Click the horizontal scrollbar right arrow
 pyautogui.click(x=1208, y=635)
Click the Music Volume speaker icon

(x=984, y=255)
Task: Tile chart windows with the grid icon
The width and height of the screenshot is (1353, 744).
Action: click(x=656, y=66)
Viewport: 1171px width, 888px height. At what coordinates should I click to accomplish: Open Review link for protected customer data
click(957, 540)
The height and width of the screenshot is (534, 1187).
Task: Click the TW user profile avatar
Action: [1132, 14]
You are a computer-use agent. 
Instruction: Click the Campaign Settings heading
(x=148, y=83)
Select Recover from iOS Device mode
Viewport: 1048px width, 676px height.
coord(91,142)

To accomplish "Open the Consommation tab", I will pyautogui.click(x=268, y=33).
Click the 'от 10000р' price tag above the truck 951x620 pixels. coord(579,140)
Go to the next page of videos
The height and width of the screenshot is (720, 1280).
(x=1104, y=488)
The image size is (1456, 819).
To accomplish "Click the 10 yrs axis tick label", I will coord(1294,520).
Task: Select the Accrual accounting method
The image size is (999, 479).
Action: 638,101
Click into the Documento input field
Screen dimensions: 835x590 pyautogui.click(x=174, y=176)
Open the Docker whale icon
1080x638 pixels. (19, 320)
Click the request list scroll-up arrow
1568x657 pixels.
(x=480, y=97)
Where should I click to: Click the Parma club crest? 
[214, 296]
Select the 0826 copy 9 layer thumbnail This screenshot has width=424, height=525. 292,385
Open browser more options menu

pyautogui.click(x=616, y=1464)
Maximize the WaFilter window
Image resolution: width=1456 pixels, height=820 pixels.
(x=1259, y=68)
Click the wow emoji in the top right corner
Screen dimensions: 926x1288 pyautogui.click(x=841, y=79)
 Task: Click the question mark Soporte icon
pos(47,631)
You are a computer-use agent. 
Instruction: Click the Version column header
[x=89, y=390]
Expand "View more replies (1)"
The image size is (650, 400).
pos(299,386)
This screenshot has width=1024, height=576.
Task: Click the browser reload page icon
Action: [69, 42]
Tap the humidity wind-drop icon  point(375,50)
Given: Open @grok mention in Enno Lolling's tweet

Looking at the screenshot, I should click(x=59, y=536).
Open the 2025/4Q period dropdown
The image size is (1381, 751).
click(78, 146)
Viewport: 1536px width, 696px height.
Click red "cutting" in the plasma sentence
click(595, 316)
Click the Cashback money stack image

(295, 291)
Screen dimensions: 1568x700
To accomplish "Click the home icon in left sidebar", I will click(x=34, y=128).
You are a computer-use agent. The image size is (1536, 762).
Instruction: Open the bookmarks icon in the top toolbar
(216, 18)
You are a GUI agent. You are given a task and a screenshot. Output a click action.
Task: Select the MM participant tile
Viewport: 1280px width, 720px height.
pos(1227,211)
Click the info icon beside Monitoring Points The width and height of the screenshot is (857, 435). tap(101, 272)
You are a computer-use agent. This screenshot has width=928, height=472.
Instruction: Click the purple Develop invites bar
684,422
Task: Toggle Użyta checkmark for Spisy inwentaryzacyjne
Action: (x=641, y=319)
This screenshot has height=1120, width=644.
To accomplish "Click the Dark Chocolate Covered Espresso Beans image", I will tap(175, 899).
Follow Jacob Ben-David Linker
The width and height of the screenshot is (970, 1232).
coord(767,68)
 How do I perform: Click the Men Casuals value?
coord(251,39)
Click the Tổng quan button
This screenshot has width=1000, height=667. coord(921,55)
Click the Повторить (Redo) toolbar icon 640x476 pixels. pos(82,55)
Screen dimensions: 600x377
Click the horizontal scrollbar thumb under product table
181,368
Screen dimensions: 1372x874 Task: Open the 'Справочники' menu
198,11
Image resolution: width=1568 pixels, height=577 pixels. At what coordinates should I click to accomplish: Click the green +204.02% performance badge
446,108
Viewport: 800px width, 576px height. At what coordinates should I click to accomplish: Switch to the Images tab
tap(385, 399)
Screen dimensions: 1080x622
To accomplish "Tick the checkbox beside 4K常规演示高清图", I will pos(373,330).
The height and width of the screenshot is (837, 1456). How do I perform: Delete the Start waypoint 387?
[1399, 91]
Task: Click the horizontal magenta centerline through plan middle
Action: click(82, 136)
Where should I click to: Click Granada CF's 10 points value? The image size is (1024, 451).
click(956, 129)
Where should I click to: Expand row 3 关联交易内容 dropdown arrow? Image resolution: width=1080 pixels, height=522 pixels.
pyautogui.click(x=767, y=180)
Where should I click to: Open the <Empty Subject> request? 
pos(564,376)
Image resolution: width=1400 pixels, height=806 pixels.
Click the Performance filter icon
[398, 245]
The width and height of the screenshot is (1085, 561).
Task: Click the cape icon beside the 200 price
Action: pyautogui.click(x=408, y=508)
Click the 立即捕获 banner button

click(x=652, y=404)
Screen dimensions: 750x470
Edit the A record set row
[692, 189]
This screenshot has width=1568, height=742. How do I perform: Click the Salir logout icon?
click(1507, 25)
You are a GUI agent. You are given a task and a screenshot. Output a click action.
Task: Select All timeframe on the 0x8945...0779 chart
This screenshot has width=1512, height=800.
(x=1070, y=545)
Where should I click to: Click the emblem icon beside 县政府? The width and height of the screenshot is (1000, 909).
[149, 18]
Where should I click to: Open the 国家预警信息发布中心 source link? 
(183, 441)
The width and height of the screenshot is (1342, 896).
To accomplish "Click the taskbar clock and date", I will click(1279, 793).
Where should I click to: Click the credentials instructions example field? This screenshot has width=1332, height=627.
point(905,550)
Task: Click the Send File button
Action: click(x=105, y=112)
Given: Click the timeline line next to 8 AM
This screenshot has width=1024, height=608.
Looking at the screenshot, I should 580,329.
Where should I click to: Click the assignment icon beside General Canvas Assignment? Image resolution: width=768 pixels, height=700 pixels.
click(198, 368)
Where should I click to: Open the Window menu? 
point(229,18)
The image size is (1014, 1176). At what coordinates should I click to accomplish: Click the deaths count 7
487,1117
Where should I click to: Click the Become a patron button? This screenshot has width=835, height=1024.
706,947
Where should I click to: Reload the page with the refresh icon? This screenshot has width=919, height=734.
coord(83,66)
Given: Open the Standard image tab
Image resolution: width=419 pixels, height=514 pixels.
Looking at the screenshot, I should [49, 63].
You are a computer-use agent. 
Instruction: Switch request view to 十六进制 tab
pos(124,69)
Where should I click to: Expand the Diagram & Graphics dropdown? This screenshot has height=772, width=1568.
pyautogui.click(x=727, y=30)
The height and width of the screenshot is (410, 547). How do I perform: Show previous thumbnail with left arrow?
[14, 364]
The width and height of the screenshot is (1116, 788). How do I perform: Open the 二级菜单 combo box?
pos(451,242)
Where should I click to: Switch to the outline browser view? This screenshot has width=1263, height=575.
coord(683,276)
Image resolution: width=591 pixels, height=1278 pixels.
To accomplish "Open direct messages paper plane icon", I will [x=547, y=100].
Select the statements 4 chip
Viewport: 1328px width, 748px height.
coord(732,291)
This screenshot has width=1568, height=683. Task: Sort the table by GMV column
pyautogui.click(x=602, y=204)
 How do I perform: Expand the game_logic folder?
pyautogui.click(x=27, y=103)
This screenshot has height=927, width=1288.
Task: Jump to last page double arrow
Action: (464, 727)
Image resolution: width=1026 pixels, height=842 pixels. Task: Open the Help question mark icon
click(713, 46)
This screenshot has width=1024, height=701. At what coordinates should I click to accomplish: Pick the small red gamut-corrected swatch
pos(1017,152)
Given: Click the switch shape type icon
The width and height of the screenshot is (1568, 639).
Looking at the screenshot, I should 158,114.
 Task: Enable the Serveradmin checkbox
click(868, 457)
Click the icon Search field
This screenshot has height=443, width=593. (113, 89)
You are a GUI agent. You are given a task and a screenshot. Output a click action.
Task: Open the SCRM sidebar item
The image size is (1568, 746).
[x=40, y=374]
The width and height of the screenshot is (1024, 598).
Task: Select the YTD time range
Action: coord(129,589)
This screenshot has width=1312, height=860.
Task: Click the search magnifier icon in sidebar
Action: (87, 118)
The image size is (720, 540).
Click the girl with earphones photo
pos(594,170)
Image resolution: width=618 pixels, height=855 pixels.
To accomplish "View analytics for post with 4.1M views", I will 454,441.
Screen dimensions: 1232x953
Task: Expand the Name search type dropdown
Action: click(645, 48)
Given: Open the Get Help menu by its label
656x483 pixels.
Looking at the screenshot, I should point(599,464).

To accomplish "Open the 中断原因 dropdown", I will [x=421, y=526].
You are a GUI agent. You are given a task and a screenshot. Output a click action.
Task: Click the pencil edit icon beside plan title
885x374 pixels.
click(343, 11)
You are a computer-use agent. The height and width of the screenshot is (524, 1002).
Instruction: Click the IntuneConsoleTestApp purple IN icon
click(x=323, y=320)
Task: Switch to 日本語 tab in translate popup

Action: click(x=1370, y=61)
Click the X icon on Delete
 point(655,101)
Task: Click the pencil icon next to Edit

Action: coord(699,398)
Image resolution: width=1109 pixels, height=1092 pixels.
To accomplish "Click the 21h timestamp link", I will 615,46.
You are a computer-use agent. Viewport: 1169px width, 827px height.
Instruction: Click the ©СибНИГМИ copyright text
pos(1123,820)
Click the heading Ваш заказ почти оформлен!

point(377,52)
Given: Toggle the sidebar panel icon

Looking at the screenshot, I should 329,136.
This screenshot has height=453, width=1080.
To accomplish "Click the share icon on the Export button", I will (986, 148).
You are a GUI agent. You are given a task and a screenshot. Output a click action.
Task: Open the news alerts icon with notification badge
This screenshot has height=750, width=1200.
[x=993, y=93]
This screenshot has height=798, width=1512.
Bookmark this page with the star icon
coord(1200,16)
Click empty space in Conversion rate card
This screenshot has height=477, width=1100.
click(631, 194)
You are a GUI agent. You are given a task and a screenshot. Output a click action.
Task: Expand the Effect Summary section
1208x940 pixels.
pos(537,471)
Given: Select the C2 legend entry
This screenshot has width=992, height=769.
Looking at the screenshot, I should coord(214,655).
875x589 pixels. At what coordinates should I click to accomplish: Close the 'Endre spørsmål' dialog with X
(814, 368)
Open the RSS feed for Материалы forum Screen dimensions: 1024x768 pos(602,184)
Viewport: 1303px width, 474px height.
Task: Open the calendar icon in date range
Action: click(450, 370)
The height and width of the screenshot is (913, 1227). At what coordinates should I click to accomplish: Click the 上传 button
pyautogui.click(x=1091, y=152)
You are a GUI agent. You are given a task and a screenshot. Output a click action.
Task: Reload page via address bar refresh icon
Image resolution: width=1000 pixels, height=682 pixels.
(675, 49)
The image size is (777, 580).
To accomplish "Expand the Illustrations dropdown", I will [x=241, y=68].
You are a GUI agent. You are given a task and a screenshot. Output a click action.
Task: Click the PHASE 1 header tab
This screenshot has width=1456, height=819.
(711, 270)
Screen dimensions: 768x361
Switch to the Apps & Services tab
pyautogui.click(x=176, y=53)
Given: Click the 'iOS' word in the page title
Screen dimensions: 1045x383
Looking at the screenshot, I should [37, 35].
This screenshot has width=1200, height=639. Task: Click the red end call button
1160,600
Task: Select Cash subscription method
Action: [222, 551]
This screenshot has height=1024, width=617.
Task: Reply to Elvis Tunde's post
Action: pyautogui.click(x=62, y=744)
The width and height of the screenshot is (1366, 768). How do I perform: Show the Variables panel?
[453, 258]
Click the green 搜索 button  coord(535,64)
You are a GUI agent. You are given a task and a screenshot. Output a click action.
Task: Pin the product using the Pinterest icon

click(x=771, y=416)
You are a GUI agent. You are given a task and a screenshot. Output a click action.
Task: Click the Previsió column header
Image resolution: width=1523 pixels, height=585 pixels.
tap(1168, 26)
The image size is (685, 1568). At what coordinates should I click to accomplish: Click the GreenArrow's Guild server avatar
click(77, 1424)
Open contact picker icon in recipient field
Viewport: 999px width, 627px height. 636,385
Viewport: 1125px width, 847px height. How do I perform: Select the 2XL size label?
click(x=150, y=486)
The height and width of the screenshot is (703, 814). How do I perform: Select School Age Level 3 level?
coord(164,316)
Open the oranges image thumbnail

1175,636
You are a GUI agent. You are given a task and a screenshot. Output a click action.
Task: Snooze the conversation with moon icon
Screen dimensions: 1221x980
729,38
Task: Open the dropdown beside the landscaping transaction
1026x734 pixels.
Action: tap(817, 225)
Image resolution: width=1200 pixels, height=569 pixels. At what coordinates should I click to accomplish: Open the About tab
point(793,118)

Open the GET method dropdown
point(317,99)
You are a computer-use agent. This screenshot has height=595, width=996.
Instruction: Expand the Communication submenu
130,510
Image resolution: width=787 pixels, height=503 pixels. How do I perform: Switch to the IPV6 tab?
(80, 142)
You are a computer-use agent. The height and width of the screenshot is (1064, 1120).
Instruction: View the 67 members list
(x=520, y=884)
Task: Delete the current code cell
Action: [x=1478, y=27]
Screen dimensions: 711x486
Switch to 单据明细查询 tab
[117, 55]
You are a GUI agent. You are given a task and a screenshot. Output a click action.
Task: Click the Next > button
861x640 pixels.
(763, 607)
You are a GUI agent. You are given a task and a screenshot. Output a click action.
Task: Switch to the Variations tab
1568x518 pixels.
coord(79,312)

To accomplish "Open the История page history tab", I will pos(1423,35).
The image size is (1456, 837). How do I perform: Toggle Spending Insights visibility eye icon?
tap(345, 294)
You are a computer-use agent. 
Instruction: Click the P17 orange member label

== PROMPT ==
Copy the lines above exactly. Start with the line containing "Where should I click to: Expand row", end with the line containing "Image resolution: width=1400", and include both.

== SOLVED EXERCISE ==
Where should I click to: Expand row 3 关联交易内容 dropdown arrow? Image resolution: width=1080 pixels, height=522 pixels.
pyautogui.click(x=767, y=180)
Where should I click to: Open the <Empty Subject> request? 
pos(564,376)
Image resolution: width=1400 pixels, height=806 pixels.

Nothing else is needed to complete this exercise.